## [Prompt]
Reproduce verbatim the rows below from the line containing "Where should I click to: Select the word" through the line containing "tap(416, 164)", both included.

Extracted data entries
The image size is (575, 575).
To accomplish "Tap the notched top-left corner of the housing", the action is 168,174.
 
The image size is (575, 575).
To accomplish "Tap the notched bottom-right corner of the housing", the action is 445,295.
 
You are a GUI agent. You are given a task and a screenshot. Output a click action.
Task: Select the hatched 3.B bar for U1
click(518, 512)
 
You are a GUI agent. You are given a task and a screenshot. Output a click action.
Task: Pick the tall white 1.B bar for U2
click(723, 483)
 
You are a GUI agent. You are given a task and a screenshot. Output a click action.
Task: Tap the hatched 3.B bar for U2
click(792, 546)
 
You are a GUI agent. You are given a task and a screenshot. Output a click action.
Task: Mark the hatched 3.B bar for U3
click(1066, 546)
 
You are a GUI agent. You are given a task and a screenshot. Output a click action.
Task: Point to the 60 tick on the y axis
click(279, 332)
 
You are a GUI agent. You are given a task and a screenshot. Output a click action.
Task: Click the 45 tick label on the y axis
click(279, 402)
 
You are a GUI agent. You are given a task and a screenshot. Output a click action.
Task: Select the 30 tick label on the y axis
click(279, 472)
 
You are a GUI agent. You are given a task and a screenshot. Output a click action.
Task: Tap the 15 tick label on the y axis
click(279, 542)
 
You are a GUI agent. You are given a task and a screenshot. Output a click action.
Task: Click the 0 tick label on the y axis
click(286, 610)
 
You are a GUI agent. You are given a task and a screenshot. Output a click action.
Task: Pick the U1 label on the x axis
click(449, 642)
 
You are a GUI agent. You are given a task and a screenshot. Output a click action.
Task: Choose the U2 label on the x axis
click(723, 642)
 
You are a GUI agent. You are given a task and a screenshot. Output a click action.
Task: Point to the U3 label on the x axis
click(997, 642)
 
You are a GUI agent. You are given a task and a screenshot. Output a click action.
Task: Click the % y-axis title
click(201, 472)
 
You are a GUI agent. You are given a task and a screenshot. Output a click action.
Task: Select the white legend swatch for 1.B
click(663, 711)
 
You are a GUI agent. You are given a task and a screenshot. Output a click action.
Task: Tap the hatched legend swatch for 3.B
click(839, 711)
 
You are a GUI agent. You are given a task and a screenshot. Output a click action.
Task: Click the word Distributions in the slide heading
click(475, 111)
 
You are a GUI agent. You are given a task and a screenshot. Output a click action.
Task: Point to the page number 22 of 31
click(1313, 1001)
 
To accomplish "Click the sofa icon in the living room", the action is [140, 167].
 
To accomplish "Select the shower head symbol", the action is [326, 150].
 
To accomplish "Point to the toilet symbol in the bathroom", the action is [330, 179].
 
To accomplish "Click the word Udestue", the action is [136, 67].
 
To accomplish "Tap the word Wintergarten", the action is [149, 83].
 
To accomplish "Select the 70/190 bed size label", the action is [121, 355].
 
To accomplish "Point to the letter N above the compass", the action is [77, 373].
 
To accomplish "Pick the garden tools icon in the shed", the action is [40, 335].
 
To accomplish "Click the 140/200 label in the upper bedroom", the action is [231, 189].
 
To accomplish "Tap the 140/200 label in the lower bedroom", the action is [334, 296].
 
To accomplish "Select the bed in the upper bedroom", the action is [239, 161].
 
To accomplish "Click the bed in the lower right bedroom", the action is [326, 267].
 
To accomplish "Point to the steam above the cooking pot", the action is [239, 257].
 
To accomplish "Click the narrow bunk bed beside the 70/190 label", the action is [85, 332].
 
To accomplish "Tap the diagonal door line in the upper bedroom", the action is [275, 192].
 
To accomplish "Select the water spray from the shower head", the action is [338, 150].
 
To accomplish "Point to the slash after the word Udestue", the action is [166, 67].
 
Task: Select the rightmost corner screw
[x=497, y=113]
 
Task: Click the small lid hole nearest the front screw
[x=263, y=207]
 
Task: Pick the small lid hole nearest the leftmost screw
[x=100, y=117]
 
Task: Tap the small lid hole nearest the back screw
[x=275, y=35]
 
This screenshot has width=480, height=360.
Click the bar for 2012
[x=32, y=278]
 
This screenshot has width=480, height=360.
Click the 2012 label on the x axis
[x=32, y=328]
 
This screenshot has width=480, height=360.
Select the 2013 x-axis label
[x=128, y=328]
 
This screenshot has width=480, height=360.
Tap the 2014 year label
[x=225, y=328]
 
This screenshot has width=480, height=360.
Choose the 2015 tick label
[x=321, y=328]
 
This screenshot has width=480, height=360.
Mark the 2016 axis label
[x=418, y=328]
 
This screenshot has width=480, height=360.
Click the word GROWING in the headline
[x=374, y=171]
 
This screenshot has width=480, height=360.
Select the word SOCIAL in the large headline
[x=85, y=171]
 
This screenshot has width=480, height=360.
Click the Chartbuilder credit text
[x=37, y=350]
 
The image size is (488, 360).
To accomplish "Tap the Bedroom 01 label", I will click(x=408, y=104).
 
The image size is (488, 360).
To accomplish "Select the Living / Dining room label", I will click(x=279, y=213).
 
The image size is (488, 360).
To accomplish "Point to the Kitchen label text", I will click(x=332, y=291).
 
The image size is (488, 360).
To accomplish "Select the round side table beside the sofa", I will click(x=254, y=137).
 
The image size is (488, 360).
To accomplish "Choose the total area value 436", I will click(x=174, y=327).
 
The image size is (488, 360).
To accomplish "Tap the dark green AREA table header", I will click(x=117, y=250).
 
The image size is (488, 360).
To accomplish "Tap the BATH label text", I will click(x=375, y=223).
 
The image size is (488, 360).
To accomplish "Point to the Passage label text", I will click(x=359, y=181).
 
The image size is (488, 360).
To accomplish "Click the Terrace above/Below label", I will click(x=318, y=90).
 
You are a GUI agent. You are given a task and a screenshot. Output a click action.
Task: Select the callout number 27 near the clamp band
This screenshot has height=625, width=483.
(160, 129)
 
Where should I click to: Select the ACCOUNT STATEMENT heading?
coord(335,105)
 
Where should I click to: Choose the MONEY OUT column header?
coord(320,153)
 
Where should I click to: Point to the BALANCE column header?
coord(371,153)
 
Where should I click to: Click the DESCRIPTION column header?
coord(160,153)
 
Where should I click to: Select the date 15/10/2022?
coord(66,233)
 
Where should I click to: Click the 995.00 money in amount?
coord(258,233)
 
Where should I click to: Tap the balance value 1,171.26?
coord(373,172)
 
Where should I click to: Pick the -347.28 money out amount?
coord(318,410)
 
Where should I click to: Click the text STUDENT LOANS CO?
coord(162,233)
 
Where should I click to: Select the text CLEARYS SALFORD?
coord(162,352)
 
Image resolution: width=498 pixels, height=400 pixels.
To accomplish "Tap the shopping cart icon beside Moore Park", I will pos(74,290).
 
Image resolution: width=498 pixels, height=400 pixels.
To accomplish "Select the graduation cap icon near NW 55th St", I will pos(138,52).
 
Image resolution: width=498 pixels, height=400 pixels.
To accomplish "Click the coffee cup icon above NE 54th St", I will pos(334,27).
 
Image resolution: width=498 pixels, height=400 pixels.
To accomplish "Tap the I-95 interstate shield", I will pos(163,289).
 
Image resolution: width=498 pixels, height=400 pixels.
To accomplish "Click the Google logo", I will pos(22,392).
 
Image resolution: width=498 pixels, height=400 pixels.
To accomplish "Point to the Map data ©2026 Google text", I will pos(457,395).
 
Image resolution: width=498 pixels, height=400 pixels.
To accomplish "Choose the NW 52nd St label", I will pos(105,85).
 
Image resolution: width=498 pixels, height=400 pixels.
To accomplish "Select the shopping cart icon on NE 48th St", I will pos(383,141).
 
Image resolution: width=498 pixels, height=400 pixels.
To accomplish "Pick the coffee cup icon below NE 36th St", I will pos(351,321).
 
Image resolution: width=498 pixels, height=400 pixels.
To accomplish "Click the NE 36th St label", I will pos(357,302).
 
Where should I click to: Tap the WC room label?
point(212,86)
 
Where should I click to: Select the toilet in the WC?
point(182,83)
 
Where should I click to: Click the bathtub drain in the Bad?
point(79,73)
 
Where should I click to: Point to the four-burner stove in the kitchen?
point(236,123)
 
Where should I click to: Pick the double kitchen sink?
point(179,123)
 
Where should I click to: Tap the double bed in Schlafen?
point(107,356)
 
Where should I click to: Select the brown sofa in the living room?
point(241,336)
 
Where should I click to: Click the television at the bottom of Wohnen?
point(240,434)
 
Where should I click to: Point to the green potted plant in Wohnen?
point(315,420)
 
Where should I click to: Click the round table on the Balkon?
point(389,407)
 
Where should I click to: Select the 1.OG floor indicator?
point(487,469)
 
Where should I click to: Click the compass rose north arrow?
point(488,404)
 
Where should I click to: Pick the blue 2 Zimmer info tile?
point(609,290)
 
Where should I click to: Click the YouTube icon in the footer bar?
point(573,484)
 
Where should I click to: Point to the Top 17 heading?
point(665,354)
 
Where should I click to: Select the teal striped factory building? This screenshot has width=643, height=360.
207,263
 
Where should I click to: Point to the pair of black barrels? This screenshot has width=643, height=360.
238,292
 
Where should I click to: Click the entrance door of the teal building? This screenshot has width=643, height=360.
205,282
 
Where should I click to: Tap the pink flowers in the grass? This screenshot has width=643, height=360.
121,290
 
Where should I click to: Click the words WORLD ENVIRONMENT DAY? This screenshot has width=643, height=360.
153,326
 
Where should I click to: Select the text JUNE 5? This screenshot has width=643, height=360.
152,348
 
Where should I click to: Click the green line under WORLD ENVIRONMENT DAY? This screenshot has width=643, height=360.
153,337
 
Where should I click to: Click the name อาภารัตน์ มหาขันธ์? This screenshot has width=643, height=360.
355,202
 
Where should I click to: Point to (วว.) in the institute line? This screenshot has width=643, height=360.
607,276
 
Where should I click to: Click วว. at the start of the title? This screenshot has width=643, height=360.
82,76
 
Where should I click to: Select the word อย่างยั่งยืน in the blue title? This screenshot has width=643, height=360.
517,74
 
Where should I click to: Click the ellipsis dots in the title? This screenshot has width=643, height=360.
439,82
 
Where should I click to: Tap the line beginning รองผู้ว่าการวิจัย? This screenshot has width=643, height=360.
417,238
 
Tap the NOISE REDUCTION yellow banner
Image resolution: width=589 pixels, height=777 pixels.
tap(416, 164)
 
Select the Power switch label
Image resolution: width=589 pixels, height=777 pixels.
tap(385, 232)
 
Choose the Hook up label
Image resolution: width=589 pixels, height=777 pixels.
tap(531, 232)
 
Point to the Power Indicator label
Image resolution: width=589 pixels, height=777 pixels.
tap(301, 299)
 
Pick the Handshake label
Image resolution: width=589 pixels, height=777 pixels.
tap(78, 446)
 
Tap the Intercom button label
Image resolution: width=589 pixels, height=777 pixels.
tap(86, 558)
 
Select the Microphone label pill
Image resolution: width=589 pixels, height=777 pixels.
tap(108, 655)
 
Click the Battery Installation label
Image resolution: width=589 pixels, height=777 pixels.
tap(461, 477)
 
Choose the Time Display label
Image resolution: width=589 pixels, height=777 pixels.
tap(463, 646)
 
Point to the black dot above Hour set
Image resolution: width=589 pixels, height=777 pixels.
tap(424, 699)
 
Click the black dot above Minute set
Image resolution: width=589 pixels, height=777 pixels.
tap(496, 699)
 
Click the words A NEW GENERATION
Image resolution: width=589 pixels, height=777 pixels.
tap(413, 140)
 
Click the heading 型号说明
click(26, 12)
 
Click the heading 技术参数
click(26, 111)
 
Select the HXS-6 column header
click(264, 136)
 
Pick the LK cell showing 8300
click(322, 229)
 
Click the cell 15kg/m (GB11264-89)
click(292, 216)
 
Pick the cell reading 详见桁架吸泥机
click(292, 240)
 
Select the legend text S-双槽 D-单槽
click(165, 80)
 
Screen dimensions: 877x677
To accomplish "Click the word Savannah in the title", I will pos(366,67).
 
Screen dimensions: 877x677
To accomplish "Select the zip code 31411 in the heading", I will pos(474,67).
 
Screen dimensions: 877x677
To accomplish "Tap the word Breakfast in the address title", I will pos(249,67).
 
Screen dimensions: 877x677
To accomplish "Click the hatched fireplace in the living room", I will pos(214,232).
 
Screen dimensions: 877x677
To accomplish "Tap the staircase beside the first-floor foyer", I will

## [Exercise answer]
Where should I click to: Select the word อย่างยั่งยืน in the blue title? This screenshot has width=643, height=360.
517,74
 
Where should I click to: Click the ellipsis dots in the title? This screenshot has width=643, height=360.
439,82
 
Where should I click to: Tap the line beginning รองผู้ว่าการวิจัย? This screenshot has width=643, height=360.
417,238
 
Tap the NOISE REDUCTION yellow banner
Image resolution: width=589 pixels, height=777 pixels.
tap(416, 164)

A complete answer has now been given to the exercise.